(Pixel coordinate grounding data)
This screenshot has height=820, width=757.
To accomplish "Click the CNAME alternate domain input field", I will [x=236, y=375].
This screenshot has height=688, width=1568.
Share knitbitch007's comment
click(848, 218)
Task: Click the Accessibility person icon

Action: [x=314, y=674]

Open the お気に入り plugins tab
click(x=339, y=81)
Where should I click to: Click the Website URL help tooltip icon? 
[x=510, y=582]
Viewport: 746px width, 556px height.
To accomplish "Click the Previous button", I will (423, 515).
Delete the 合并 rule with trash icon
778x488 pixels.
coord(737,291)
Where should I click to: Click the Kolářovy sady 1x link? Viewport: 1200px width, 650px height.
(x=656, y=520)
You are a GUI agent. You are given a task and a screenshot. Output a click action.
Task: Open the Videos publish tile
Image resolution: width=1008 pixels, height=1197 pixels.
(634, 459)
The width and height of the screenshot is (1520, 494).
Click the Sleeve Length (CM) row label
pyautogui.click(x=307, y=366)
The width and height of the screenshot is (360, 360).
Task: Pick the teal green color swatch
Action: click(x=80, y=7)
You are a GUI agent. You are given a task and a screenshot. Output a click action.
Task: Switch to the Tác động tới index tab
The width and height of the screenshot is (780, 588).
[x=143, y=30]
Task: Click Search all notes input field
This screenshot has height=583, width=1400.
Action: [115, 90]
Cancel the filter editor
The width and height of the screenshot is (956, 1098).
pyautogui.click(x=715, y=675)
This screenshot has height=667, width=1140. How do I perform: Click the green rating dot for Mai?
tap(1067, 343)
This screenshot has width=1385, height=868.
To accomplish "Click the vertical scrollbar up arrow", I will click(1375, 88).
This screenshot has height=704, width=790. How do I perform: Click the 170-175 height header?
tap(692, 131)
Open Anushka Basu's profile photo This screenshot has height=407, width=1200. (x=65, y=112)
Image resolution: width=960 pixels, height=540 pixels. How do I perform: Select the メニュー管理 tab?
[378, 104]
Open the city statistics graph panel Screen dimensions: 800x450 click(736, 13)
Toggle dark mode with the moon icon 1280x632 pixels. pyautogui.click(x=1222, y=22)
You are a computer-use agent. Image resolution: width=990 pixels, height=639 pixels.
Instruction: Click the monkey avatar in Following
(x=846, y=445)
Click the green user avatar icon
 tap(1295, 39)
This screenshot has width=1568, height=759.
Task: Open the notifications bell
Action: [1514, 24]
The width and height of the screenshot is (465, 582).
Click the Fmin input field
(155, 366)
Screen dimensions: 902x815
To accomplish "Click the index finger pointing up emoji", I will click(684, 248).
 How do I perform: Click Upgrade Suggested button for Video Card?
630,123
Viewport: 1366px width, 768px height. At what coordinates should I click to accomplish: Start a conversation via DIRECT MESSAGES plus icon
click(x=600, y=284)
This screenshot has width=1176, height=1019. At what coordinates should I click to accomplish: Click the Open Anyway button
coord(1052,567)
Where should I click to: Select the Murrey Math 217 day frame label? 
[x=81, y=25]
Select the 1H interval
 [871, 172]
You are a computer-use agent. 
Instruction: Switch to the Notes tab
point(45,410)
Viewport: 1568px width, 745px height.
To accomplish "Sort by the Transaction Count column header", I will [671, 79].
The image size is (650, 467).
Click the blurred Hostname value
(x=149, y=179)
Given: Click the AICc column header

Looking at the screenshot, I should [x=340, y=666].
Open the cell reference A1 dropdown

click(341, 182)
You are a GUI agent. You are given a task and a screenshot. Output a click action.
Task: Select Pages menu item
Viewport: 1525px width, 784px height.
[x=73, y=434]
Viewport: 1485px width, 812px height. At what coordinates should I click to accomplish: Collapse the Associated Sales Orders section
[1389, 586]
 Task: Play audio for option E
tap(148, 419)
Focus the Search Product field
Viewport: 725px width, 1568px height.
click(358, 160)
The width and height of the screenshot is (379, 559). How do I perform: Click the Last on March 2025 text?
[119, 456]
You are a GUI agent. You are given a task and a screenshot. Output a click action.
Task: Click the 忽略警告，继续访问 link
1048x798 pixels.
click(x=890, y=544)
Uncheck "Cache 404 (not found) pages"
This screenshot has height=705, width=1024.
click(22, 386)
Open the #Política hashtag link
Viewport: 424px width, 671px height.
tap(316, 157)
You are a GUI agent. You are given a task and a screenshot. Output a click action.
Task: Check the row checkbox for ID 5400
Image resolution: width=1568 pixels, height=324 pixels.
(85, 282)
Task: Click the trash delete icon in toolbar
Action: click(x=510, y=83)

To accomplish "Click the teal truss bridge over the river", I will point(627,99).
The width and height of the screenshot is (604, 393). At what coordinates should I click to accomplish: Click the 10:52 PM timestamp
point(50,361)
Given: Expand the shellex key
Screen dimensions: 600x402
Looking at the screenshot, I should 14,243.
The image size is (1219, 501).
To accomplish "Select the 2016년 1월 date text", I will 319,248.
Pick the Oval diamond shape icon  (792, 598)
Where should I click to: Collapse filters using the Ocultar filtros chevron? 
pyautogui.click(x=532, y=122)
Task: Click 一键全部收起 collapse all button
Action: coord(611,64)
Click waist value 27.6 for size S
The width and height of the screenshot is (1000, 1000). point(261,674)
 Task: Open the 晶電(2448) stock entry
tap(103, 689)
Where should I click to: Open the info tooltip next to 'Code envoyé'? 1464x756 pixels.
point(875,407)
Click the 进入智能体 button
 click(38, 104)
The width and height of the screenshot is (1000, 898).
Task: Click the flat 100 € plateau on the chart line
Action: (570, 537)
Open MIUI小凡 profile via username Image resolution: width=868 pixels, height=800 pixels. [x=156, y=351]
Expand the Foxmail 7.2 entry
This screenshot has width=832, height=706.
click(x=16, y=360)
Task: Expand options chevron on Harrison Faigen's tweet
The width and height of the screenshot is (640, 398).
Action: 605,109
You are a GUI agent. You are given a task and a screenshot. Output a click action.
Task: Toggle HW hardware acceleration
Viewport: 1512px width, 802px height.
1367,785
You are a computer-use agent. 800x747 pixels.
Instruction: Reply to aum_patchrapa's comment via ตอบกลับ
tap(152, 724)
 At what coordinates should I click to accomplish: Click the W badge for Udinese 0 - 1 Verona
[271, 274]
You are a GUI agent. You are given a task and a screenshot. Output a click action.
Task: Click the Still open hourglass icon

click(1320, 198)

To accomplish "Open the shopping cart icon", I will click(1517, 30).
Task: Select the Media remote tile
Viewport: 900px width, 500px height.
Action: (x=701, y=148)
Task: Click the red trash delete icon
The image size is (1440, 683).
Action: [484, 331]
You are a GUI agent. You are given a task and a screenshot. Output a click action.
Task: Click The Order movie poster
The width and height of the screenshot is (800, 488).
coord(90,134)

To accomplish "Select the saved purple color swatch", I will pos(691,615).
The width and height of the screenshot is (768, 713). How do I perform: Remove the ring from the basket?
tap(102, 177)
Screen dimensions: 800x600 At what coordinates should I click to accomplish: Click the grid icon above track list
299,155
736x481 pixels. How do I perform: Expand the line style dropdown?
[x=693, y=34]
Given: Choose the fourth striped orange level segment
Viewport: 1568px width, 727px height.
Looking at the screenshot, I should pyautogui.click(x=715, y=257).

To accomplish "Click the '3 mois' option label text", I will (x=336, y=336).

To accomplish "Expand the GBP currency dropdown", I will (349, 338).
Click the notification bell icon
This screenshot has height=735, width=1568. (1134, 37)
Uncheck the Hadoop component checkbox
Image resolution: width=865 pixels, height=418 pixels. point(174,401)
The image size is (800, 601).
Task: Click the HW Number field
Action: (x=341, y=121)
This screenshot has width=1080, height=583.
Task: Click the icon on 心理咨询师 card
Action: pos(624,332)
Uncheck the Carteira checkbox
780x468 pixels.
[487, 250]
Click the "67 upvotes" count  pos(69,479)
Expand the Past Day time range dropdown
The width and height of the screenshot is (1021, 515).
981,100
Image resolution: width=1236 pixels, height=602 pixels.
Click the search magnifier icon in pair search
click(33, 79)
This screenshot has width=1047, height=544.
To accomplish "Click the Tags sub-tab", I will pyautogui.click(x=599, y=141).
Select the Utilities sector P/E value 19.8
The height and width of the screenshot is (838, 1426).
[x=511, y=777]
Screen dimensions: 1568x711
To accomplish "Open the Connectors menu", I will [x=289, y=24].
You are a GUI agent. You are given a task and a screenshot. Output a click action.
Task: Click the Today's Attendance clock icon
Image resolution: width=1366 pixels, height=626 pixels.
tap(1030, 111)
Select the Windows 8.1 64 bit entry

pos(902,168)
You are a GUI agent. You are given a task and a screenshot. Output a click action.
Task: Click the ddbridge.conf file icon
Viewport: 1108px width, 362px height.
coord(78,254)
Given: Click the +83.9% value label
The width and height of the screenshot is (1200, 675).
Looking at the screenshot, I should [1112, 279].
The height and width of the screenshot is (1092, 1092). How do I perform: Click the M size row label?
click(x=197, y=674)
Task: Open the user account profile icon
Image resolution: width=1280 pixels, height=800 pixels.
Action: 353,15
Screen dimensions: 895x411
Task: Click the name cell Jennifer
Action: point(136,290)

TASK DESCRIPTION:
List all lines above in which the string "menu" appears.

EXPECTED ANSWER:
Task: Select Pages menu item
To accomplish "Open the Connectors menu", I will [x=289, y=24].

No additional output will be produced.